In the framework of field testing, the researchers probe surface and groundwaters for their condition. Not only the types of substances (drug residues, heavy metals) identified bear importance but also the reasons for certain compounds occurring at certain places and not at others or in other types of waters. They are looking for a “natural media” – whether soil, a set of environmental parameters or a material – that demonstrably functions well in nature, filters hazardous substances out and protects groundwaters. This basic research is, in part, the starting point of technological developments, for example the design of filtering systems.

Based on the outputs of the basic research, the project participants are working on risk mitigation developments for public and private entities. To detect the pollution level of natural waters, the Department of Aquaculture of Szent István University is developing a rapid test. For a long time now, they have been studying zebrafish (Danio rerio) whose embryos – and the full-grown animals of certain varieties – are transparent. Influenced by certain substances, zebrafish emits light (a fluorescent sign). They “tune” the fishes to high-risk compounds existing in the field and calibrate their light emission. With this they can give an inexpensive testing device to, for example, smaller or larger food industry businesses operating their own industrial water resource.

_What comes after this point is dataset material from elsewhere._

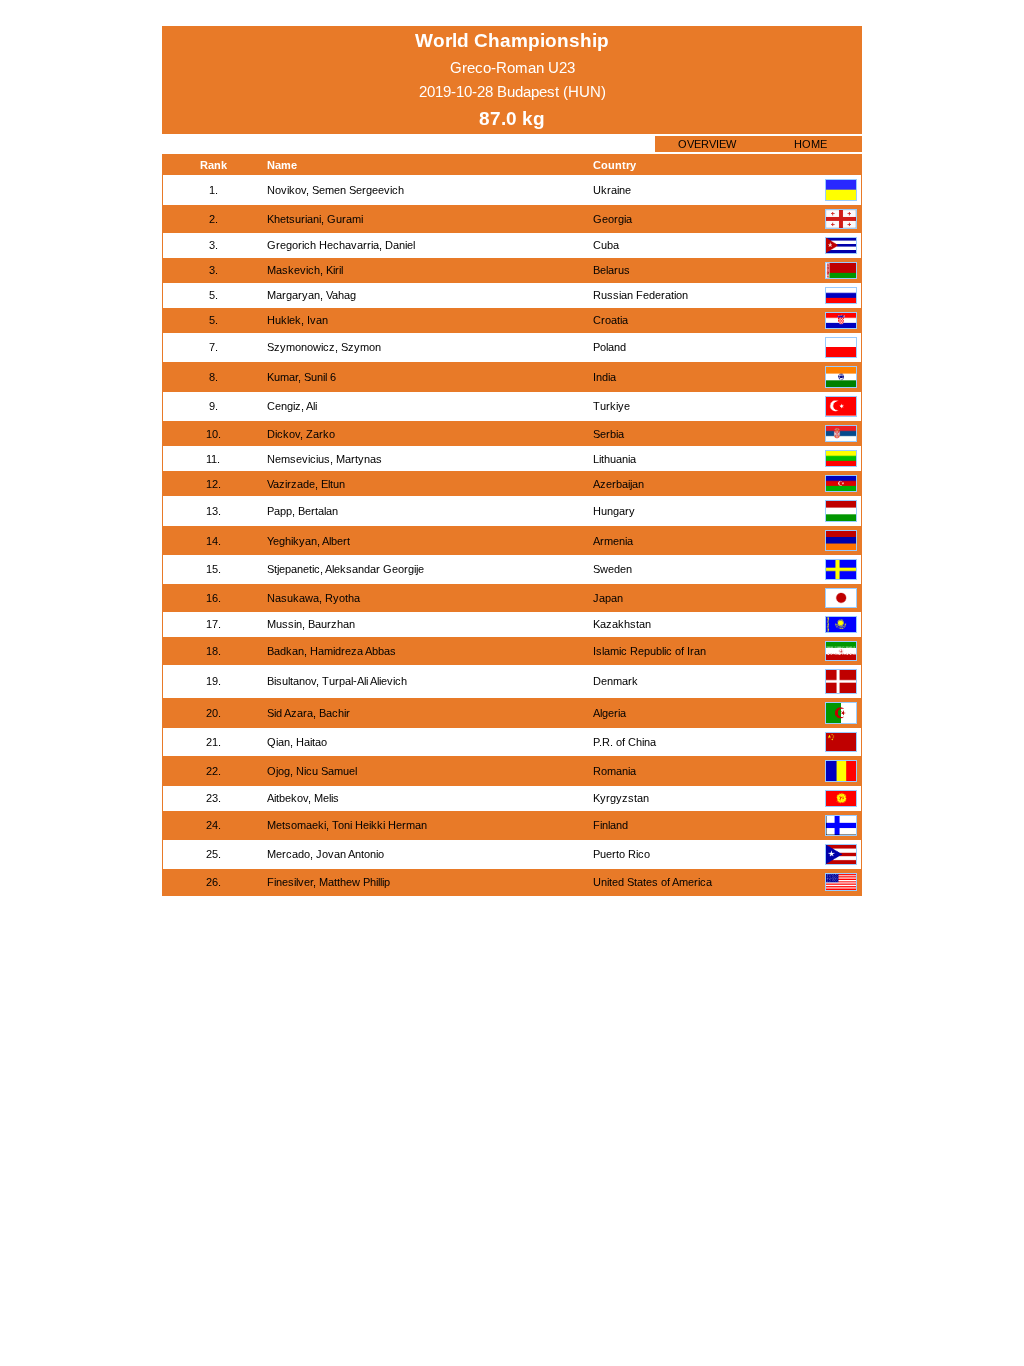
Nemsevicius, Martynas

Through research laboratory tests, they are developing a process in cooperation with UTB Envirotech Zrt., one of the industrial partners of the consortium, for detoxifying sewage sludge and they would like to get this process patented. As a result of this process, sludge could be spread on lands as fertilizer. In the consortium, Aquaprofit Zrt. is engaged in the development of a protocol for mitigating the risks to water resources. Either a company or a city may happen to need a risk mitigation plan to protect their waters to be used against drug residual researched in the project under quickly changing circumstances. Should the software developed in the project and used for identifying the potential pollution of the waters of a certain area signal that certain substances pose a risk to a water resource, then a water treatment equipment is worth to be purchased to such area.

“Seemingly harmless materials with currently low concentrations in natural waters must also be intensively studied in the framework of the project”, says Attila Kondor. “But industrial-technological development is unbelievably fast and the basic research revealed that due to concentrated metropolitan consumption, materials we did not deal with just a couple of years ago may very quickly occur; let’s just think of the spreading use of antidepressants or antiepileptic drugs. So environmental loading changes at a rapid pace - and that is what we have to prepare for.”